_Page text_
-------------------------

The guitar gets loved to death, played hard by lonely, frustrated fingers pouring out the emotions of the neglected and abandoned, the incarcerated, the young men who have no other way of expressing themselves. I’m like that guitar, a place where the emotions of these young men can have their voice, a willing ear, an appreciative audience for what they need to say.

 

My guy has had a rough year. He’s one of the lucky ones, not serving a mandatory sentence, a guy who can walk out the door if he’s done all his treatment, completed high school and shown he can be a responsible young man.

 

He literally has the keys to the front gate, but the old voices keep telling him he’s worthless, and should be abandoned and left out for the trash man.

 

Like so many of the young men here, being responsible and healthy is a new experience, and the fear of going back into the world, and being around the family and friends who were a big part of the bad times that brought him here, is one huge scary nightmare of parole.

 

The thought of being successful in life is a new idea. For most of their life, they’ve been told they are worthless, failures. My job is to be a spark of encouragement, the mirror of their successes and self worth, to be the dad who believes in them and is proud of who they are becoming.

 

My job and the job of the guitar are a lot alike.

 

My buddy has derailed himself a number of times here, despite all his good work. The old ways, the old voices still show up, beating him down with the whips of shame and guilt, the indifference to the beauty of their young souls.

 

Today, though, he moved ahead. He took the initiative and restrung the guitar, without much help from me. With confidence, he completed the task, grinning as the new strings sang out their song in his confident fingers. His eyes twinkled with pride as he showed others the work he had done.

 

We did more than restring an old, well-used guitar. We restrung a young man and gave voice to the new, self-confident man now playing his songs, happy with what he’s done and who he’s becoming.

-------------------------

Stored records:
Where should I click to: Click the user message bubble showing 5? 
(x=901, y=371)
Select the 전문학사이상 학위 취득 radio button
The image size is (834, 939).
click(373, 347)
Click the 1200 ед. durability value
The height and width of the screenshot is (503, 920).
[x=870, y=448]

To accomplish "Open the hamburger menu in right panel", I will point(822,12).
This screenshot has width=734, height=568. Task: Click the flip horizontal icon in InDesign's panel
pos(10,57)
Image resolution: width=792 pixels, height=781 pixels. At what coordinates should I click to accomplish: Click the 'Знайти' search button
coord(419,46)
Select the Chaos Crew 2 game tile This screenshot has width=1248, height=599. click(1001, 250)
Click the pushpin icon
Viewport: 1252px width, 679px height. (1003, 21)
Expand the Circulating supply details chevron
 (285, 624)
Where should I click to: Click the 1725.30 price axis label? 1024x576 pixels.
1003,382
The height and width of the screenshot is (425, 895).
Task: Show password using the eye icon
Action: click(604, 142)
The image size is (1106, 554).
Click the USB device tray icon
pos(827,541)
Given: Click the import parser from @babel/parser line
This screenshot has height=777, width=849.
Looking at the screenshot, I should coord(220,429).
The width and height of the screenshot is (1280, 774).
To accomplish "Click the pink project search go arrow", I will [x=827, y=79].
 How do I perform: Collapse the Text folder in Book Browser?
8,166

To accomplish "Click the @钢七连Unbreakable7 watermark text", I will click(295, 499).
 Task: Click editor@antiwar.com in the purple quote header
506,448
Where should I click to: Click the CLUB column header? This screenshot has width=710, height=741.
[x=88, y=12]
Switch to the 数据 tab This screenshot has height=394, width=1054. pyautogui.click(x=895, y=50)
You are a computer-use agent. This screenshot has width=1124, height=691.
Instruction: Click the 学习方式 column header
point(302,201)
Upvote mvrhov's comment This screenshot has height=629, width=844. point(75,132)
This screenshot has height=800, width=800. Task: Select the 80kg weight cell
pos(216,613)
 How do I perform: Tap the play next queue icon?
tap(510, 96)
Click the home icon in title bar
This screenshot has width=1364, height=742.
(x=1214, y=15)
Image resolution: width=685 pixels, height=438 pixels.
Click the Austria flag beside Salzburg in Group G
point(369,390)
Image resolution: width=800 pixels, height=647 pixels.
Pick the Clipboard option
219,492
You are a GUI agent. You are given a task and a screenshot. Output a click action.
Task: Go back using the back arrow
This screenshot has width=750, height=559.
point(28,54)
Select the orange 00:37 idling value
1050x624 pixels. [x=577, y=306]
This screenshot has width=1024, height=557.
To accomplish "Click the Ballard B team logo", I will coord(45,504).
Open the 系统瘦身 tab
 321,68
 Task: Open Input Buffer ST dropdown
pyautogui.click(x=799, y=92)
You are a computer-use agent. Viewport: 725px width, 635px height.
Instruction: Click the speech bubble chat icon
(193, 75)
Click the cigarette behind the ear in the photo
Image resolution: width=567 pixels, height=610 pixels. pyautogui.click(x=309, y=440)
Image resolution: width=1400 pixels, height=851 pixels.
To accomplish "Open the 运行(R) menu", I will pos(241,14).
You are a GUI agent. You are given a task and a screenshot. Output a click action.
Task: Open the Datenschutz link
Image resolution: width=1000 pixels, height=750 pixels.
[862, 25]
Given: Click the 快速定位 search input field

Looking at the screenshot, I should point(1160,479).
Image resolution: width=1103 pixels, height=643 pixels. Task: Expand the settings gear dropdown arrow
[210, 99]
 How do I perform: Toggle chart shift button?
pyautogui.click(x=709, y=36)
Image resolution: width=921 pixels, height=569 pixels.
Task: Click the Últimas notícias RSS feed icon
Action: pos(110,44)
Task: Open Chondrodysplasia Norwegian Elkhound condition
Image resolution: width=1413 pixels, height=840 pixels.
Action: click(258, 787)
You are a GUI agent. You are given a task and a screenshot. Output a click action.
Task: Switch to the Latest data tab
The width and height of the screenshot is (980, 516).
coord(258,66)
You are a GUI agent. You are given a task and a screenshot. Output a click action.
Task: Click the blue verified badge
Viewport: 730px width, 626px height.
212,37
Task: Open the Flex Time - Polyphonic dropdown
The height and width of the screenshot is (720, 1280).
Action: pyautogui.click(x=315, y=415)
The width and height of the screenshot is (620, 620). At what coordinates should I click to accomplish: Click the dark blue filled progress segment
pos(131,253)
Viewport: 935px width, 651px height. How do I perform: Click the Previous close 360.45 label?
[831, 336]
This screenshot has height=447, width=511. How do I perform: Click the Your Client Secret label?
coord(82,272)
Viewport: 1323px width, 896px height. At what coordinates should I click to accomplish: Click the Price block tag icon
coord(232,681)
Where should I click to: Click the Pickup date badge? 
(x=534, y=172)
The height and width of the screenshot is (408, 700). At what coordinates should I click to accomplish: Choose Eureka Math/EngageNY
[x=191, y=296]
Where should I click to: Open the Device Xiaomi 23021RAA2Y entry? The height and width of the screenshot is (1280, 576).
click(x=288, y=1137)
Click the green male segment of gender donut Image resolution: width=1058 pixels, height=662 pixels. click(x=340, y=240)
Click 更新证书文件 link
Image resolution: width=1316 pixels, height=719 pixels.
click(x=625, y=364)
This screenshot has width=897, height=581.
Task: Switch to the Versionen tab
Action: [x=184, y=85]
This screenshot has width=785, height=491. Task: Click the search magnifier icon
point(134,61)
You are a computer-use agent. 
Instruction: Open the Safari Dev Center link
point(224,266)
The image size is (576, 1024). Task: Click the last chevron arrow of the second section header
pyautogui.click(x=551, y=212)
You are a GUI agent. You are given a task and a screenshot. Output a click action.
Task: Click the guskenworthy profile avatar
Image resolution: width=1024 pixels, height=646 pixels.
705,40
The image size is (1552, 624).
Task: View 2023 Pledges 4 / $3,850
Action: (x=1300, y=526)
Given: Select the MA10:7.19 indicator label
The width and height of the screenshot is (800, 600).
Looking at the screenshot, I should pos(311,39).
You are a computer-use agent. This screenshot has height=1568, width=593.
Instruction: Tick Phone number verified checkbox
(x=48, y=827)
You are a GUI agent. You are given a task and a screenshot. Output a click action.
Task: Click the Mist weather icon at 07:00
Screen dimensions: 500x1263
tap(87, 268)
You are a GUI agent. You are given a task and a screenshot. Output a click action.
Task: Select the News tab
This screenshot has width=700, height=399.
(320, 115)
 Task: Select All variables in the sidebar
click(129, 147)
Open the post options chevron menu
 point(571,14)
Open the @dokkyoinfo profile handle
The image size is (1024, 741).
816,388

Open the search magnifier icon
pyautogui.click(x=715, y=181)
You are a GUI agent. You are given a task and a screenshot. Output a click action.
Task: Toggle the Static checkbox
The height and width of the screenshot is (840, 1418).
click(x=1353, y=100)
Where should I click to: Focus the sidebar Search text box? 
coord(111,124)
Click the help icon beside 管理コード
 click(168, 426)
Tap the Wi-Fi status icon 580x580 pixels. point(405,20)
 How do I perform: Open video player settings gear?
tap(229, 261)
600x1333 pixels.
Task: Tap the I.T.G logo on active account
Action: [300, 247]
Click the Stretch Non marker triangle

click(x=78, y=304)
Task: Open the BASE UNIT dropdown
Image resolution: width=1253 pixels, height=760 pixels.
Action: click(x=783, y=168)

-------------------------

_Problems to work on_
1) Please rewrite the paragraph beginning "The thought of being successful" from the guitar essay more briefly, keeping its main facts.
2) Carry the guitar essay on from its last paragraph.

_Answers to the problems_
1) Success in life is a new idea for these young men, who have mostly been told they are worthless failures. My job is to encourage them, reflect back their successes and self-worth, and be the dad who believes in them and is proud of who they are becoming.

2)
–Neal Lemery, 12/9/2016

Restrung and Resurrected


The old acoustic guitar hung on the back of the guitar rack in the all-purpose room at the prison camp. It was a “state guitar” as the boys called it, looking every one of its years, the wood dull and nicked up by all the young hands that had held it over the years. It looked out of place next to the fancy shiny electric guitars that some of the boys had, their “personal” guitars.

I would pick it up and play a little accompaniment when one of the guys was showing me a riff he had learned, or was playing a song he’d written. And, sometimes, when I was waiting to meet with one of the guys, I’d take a few minutes and play it. But, it was usually out of tune, and often, one of the strings had broken. It wasn’t as banged up as Willie Nelson’s “Trigger”, but it was moving down that road.

In the last few weeks, I noticed it looked sadder, more neglected than ever. All of its strings were missing, along with four of the six bridge pins that held the strings in place. Of course, no one could play it anymore, and it was getting dusty, and moved over into the corner of the room.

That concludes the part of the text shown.